I agree with the majority that sees Business Architecture as a component of Enterprise Architecture. As to other views, well…, I find it fascinating that some people need to complicate things. Of course, Enterprise Architecture is about the enterprise, and the enterprise is about business, DUH! Need we say more? Presenting Business Architecture as something separate from Enterprise Architecture only increases confusion and…just wait, will lead to more frameworks. God knows we don’t need any more architecture frameworks. If you insist, then let’s fix the ones we have by giving them more business focus (…looking at you TOGAF…) instead of inventing new ones. In any case, enough with inventing more distinct “architectures”.
- Traditional roles of Business Analysts and Architects are evolving. Both roles are pushed to pay more attention to business value and business differentiation. Currently, in most organizations Business Analysts are relegated to requirement gatherers for IT projects. Their main focus is to translate requirements received from business into specific definition of IT deliverables and to perform validation of those requirements upon completion of implementation. There is very little going on there in regard to actual business analysis, not to mention Business Architecture. As Business Architecture rises to more prominence, Business Analysts must assume a role of true analysts and partner with Enterprise Architects in a comprehensive approach to Enterprise Architecture. At the same time Enterprise Architects are pushed to reach out to business and expand their role in the Business Architecture realm to make Enterprise Architecture more business-centric and thus more relevant to generating business value. This will likely lead to interesting dynamic with career paths. Both Business Analysts and Enterprise Architects are told that being Business Architects is in their future. However, Enterprise Architects also consider themselves well versed in technology, while Business Analysts not necessarily so. So where does this leave us? Will Enterprise Architects become generalists who rely on Business Architects, specialists, for the Business Architecture part of Enterprise Architecture? Or perhaps Enterprise Architecture will be pushed back to being again only about IT and Business Architects from Business Analyst ranks will direct Enterprise Architects how to shape the IT side of the enterprise?

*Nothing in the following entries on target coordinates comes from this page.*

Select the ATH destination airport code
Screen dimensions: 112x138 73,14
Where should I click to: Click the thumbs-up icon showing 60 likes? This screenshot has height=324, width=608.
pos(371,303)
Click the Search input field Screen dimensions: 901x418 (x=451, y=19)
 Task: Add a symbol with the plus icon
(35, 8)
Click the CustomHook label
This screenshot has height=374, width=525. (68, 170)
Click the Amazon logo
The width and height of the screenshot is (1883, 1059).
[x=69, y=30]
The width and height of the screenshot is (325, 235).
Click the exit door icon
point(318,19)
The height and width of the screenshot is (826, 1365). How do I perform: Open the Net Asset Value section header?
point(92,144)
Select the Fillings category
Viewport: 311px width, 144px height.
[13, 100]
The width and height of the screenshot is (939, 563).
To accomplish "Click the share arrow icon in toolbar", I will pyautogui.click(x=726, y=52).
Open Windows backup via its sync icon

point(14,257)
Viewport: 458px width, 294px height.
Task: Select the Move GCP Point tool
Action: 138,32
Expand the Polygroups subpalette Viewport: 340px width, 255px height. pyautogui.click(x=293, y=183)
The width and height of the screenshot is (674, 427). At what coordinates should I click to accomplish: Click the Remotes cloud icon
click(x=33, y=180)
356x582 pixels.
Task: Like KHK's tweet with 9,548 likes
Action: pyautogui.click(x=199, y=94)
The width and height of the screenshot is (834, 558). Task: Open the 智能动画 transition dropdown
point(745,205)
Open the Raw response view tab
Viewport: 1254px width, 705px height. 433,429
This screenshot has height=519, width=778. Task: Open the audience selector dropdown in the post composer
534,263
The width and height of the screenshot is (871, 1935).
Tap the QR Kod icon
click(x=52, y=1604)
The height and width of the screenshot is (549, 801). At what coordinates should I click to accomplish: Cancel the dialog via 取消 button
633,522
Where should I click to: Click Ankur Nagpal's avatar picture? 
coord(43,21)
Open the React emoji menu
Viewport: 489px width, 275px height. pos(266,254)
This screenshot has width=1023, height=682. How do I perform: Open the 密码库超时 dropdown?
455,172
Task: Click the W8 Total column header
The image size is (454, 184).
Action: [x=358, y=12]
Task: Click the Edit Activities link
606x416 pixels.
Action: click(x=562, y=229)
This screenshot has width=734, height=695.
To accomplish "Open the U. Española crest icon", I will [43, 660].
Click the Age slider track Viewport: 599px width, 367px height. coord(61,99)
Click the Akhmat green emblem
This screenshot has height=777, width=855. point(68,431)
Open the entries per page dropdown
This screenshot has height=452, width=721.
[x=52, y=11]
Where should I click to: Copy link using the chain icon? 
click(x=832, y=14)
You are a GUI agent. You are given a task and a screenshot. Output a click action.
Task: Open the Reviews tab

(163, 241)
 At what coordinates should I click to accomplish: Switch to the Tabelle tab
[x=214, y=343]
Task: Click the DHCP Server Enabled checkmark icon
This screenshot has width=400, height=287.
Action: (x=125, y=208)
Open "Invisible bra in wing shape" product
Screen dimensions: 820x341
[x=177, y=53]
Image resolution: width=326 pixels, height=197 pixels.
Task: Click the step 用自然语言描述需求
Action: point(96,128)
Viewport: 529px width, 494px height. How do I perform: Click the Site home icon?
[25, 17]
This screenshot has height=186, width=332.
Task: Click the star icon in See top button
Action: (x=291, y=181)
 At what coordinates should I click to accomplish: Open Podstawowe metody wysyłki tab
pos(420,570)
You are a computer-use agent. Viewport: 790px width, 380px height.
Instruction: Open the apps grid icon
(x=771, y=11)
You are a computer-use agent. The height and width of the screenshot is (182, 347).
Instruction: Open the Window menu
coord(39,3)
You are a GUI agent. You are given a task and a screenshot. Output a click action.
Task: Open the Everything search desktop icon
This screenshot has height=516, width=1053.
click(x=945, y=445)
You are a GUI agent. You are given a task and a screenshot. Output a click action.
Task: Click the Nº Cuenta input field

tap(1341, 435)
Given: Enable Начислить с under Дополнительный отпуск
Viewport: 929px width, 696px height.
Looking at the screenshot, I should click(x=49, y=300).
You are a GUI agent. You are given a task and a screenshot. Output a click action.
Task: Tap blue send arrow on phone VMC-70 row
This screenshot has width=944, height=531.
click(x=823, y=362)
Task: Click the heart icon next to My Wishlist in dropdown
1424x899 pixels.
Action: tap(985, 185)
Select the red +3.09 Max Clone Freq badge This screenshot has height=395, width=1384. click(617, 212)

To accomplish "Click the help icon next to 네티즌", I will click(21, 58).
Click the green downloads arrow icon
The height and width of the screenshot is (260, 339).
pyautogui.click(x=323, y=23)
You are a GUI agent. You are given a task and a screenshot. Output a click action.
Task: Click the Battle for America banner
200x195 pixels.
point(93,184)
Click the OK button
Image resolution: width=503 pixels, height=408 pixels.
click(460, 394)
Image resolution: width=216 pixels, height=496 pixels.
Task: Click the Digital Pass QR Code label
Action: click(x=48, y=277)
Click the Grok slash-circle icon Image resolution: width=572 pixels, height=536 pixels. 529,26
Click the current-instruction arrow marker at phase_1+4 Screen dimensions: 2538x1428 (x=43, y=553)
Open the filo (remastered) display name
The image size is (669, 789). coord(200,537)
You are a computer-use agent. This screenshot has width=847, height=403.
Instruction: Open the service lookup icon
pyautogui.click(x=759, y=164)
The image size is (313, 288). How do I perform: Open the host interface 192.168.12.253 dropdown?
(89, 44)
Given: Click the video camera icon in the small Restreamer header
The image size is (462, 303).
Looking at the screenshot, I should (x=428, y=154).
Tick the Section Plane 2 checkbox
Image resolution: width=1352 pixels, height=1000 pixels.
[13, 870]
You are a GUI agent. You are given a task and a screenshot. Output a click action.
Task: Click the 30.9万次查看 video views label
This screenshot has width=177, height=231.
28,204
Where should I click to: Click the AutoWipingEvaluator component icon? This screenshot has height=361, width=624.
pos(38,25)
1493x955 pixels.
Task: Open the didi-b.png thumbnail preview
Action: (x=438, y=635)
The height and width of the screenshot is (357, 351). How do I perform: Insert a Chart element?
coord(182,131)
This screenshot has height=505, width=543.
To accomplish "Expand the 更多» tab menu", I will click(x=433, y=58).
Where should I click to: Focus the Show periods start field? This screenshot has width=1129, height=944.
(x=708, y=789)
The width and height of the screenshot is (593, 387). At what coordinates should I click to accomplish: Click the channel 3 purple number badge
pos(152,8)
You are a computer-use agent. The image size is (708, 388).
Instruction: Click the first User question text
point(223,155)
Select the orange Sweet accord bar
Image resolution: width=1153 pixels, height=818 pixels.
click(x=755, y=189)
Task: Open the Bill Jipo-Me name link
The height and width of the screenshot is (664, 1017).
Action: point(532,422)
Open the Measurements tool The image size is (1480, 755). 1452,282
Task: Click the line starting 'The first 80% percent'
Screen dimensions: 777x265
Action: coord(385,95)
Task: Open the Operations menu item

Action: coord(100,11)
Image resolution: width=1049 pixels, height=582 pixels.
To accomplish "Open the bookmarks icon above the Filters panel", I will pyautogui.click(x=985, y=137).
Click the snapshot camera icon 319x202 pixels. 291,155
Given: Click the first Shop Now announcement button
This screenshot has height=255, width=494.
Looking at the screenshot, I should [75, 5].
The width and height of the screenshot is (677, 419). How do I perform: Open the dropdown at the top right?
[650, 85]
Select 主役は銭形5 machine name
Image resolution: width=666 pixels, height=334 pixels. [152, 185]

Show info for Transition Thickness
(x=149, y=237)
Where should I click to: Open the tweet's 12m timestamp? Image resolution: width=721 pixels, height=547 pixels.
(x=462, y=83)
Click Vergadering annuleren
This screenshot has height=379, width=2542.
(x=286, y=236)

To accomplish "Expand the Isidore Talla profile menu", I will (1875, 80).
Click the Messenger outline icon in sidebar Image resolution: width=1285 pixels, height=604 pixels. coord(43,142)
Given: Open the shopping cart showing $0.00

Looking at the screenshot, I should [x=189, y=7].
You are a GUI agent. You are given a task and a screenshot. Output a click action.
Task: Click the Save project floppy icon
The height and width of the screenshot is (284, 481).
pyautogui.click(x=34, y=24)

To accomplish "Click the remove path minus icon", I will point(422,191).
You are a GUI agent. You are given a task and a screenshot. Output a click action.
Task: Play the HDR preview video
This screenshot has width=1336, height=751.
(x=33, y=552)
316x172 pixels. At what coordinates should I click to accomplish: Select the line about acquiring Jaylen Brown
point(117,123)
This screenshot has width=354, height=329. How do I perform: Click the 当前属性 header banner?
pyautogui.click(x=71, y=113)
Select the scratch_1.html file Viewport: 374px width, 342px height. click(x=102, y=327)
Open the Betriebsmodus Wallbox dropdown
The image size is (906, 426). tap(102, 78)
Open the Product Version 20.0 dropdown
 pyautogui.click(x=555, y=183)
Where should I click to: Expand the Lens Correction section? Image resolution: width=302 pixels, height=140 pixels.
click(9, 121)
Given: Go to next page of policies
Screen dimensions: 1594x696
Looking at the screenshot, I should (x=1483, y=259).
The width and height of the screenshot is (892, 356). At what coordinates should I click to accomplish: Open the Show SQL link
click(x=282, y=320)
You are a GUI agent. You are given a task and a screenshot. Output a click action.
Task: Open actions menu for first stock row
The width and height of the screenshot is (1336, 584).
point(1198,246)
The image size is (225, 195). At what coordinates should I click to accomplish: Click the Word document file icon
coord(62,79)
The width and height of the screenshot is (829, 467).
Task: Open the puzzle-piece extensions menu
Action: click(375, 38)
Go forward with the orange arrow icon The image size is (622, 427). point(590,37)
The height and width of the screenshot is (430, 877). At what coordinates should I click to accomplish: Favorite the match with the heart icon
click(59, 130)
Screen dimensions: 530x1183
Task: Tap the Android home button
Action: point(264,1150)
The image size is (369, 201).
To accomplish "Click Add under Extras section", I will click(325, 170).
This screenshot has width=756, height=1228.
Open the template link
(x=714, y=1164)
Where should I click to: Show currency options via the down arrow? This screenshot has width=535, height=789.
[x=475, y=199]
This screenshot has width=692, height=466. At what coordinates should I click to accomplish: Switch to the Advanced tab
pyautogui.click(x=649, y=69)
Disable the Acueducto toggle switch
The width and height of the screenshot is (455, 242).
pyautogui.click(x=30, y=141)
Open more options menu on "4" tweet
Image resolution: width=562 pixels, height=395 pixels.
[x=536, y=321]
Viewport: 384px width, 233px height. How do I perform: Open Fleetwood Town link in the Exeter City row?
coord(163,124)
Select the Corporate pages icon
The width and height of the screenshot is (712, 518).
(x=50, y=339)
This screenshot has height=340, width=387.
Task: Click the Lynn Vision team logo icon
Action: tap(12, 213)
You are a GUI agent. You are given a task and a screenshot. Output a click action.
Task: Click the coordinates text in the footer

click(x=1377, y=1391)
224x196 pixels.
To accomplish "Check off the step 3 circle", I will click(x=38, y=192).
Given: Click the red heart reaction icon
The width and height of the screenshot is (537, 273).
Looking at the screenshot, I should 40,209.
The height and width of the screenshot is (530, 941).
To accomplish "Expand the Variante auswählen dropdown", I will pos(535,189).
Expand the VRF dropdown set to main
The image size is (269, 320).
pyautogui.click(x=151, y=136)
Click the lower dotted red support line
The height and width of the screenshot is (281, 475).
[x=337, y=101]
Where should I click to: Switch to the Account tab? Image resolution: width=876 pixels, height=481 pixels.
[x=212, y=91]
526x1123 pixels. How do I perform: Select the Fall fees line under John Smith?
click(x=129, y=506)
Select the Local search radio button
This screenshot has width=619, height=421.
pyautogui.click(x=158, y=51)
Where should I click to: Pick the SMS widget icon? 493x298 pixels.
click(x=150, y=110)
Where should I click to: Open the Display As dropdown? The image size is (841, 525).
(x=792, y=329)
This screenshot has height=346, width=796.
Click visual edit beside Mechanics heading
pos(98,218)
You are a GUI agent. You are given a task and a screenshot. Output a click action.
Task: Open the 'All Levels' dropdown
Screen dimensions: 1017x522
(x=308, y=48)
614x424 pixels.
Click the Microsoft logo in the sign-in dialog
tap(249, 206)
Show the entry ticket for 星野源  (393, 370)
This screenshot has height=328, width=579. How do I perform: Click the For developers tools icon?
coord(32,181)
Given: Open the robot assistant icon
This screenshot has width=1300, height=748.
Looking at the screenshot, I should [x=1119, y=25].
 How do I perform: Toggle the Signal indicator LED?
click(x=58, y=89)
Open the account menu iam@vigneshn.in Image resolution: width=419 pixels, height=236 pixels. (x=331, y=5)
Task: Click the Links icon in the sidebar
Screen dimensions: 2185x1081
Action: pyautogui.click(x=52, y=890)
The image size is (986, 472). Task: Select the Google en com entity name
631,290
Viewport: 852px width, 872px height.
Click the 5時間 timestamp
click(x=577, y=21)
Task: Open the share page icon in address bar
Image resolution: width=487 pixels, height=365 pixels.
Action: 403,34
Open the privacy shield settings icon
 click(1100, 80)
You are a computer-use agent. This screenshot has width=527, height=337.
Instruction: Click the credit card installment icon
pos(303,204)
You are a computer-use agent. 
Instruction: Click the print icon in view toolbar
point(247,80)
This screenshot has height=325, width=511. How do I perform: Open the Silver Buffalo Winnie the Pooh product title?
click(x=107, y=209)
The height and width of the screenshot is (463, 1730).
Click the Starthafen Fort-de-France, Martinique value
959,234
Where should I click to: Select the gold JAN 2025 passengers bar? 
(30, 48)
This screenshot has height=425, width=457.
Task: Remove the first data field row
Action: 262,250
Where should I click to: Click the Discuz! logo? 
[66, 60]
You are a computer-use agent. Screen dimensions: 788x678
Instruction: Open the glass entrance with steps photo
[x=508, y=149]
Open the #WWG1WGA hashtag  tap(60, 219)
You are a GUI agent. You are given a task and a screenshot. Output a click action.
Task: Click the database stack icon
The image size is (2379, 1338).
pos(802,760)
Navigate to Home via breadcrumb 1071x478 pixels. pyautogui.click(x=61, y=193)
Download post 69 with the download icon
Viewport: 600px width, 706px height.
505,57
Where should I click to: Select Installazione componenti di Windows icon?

- Business Capabilities emerge as the way to provide a common taxonomy that can bridge the gap between business and technology. Capabilities allow architects to focus on “what” rather than “how”. They provide an anchor to relate systems and their underlying technologies to the business context, which includes organization, people and processes. Furthermore, they help break the silos, ever prevalent in larger organizations, which often represent the obstacle to effective Enterprise Architecture.
Some can argue that capabilities and capability models have been around for a while and there is nothing new here. For me, the new thing was the evidence that companies start registering real successes with capability approach to Enterprise Architecture. It seems that capability models are finally taking off, coincidentally at the time when Enterprise Architecture, after some soul-searching, is beginning to focus on business value.
Overall, BBC was an interesting conference. Not great, just good. I found that too many speakers were contradicting each other, but truth be told they were simply expressing their own opinions and there is nothing wrong with that. I suspect that the conference was of most value to Business Analysts especially with several BA-oriented tracks. Business Architecture track was messy but it is probably due to the fact that most of us still try to wrap our minds around how it fits with everything else. I will consider attending next year, if only to watch the further evolution of the Business Architecture concepts.